Task: Return every line below in which "computer" appears.

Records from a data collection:
=====
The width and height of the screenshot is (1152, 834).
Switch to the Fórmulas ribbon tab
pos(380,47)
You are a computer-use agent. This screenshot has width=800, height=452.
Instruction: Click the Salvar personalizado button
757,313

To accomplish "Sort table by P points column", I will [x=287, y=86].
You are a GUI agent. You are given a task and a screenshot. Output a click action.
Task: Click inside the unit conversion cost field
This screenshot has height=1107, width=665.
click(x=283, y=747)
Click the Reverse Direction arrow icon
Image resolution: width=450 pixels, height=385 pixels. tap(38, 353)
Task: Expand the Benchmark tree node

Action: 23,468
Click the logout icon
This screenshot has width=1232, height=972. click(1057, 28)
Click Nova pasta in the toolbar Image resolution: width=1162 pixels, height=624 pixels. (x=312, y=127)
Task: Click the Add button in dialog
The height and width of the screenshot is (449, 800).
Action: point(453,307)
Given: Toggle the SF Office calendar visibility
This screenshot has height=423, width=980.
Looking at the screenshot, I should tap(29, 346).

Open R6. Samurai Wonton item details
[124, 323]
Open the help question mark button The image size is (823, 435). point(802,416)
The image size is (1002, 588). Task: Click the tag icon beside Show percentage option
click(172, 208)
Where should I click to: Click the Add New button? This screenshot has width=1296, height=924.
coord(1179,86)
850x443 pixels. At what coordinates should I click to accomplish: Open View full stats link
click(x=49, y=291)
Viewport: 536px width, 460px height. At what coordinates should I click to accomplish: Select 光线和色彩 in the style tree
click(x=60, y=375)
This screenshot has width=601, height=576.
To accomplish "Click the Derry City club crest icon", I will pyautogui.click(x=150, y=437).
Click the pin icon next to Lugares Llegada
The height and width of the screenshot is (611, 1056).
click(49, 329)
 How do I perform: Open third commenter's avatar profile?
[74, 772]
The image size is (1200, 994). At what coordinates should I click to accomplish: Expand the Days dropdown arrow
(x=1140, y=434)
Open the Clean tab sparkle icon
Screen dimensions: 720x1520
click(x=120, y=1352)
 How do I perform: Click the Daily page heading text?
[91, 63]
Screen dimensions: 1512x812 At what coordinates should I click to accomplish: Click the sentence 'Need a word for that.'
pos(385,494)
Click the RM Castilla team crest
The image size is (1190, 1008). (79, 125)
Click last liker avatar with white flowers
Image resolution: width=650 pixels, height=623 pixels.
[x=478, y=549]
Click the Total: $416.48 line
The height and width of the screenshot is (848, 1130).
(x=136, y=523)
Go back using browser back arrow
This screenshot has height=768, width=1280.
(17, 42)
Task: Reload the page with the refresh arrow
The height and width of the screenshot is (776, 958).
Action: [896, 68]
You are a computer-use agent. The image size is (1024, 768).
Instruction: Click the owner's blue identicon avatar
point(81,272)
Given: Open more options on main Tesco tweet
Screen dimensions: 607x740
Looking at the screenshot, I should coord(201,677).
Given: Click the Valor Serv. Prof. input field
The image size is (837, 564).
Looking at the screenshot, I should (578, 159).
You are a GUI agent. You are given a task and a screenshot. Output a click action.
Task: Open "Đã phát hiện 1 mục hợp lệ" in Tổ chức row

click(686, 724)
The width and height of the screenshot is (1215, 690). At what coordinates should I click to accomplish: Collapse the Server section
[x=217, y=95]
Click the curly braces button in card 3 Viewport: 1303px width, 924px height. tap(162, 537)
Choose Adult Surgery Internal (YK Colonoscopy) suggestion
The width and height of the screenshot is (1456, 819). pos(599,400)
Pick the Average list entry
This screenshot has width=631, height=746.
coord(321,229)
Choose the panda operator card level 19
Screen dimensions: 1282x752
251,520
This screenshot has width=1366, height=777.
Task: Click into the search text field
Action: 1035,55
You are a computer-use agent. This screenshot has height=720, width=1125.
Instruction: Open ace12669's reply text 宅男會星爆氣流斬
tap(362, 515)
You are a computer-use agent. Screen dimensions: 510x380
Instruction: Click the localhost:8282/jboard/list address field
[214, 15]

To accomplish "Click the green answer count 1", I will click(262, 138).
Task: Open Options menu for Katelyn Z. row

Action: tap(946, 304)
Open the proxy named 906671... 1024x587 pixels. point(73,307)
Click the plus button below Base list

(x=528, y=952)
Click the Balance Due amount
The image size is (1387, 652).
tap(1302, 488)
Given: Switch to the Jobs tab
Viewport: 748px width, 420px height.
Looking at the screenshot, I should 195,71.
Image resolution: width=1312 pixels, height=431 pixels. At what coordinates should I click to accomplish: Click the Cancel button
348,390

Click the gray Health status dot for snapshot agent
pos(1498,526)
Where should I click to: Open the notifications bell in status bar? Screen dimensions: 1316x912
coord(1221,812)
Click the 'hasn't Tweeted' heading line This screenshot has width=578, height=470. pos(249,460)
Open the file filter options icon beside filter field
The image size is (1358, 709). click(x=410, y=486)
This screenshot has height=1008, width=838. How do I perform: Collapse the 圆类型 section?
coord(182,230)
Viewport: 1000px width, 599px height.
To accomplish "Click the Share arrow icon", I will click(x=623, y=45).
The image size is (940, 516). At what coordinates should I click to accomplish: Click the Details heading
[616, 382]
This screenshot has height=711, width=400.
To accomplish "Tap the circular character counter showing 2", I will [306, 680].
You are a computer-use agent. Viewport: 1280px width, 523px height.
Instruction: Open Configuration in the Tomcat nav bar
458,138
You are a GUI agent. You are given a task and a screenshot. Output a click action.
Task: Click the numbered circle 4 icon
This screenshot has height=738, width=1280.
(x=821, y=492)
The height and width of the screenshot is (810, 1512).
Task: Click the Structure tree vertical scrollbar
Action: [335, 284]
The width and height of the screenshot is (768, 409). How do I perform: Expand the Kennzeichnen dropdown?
=====
Finished exercise:
You are a computer-use agent. This screenshot has width=800, height=452.
You are a computer-use agent. The image size is (1024, 768).
You are a computer-use agent. This screenshot has height=720, width=1125.
You are a computer-use agent. Screen dimensions: 510x380
You are a computer-use agent. Viewport: 1280px width, 523px height.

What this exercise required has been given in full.